Time to get dressed, get out and have a look at the lay of the land, fix a breakfast. I try to pull on my boots but they’re stiff as iron from the cold. I light a burner on the stove and hold the boots upside down above the flame until they are malleable enough to force my feet into. I put on a coat and step outside. Into the center of the world, God’s navel, Abbey’s country, the red wasteland.
The sun is not yet in sight but signs of the advent are plain to see. Lavender clouds sail like a fleet of ships across the pale green dawn; each cloud, planed flat on the wind, has a base of fiery gold. Southeast, twenty miles by line of sight, stand the peaks of the Sierra La Sal, twelve to thirteen thousand feet above sea level, all covered with snow and rosy in the morning sunlight. The air is dry and clear as well as cold; the last fogbanks left over from last night’s storm are scudding away like ghosts, fading into nothing before the wind and the sunrise.
The view is open and perfect in all directions except to the west where the ground rises and the skyline is only a few hundred yards away. Looking toward the mountains I can see the dark gorge of the Colorado River five or six miles away, carved through the sandstone mesa, though nothing of the river itself down inside the gorge. Southward, on the far side of the river, lies the Moab valley between thousand-foot walls of rock, with the town of Moab somewhere on the valley floor, too small to be seen from here. Beyond the Moab valley is more canyon and tableland stretching away to the Blue Mountains fifty miles south. On the north and northwest I see the Roan Cliffs and the Book Cliffs, the two-level face of the Uinta Plateau. Along the foot of those cliffs, maybe thirty miles off, invisible from where I stand, runs U.S. 6–50, a major east-west artery of commerce, traffic and rubbish, and the main line of the Denver-Rio Grande Railroad. To the east, under the spreading sunrise, are more mesas, more canyons, league on league of red cliff and arid tablelands, extending through purple haze over the bulging curve of the planet to the ranges of Colorado – a sea of desert.
Within this vast perimeter, in the middle ground and foreground of the picture, a rather personal demesne, are the 33,000 acres of Arches National Monument of which I am now sole inhabitant, usufructuary, observer and custodian.

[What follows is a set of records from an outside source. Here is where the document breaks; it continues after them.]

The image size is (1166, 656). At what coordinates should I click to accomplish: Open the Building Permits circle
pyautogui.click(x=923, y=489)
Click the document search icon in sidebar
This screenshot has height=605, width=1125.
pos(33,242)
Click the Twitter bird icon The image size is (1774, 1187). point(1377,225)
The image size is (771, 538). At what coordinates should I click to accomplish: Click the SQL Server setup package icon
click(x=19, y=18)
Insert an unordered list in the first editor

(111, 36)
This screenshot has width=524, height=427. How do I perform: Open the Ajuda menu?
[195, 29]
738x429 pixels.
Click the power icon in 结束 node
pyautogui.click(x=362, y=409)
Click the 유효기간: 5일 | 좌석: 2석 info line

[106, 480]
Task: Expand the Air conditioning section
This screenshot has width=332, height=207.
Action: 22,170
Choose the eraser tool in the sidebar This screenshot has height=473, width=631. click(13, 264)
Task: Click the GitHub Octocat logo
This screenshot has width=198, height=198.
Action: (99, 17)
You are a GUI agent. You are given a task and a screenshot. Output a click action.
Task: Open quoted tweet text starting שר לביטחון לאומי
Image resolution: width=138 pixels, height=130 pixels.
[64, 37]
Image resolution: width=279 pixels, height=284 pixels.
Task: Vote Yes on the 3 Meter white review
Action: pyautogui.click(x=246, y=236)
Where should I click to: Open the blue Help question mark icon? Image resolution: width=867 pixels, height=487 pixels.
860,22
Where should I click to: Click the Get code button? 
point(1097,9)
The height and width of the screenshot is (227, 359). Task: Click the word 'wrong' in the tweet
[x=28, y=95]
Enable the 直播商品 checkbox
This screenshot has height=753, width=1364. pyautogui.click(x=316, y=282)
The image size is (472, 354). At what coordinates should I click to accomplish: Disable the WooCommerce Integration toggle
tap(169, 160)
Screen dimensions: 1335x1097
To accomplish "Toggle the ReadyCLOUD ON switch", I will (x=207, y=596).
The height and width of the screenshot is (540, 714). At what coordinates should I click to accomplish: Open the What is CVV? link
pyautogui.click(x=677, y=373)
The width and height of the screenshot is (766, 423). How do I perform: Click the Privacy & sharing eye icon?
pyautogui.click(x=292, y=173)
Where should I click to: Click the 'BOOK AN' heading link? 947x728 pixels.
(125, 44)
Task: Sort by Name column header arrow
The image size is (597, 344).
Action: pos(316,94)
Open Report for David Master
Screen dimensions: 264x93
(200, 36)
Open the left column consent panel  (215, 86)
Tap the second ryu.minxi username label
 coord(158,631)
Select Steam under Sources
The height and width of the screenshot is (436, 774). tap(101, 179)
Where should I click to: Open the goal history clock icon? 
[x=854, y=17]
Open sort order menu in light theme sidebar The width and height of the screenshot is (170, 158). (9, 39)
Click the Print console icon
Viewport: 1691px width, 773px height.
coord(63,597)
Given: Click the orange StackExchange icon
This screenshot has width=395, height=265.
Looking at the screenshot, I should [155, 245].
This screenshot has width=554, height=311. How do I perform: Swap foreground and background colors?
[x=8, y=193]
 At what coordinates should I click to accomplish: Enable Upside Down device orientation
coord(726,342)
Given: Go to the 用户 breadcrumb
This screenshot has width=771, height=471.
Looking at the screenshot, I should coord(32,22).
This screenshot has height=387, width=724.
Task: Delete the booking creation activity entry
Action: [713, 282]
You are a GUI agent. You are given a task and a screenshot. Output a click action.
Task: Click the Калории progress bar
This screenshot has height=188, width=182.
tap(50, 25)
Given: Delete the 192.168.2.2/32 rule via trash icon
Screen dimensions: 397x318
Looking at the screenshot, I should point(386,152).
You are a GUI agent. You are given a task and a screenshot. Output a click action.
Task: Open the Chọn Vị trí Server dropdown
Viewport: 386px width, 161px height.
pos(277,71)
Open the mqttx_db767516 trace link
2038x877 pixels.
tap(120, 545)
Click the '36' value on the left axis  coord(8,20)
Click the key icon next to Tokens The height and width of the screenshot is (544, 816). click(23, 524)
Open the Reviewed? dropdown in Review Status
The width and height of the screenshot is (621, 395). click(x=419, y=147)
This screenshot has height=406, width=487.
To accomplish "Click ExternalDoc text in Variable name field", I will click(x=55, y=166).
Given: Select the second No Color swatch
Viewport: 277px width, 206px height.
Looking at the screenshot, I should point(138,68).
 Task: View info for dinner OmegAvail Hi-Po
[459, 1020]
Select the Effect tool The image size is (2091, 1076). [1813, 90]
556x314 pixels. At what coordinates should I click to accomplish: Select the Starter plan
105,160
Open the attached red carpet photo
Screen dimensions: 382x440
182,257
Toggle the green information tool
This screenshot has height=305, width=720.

What are the Arches? From my place in front of the housetrailer I can see several of the hundred or more of them which have been discovered in the park. These are natural arches, holes in the rock, windows in stone, no two alike, as varied in form as in dimension. They range in size from holes just big enough to walk through to openings large enough to contain the dome of the Capitol building in Washington, D.C. Some resemble jug handles or flying buttresses, others natural bridges but with this technical distinction: a natural bridge spans a watercourse – a natural arch does not. The arches were formed through hundreds of thousands of years by the weathering of the huge sandstone walls, or fins, in which they are found. Not the work of a cosmic hand, nor sculptured by sand-bearing winds, as many people prefer to believe, the arches came into being and continue to come into being through the modest wedging action of rainwater, melting snow, frost, and ice, aided by gravity. In color they shade from off-white through buff, pink, brown and red, tones which also change with the time of day and the moods of the light, the weather, the sky.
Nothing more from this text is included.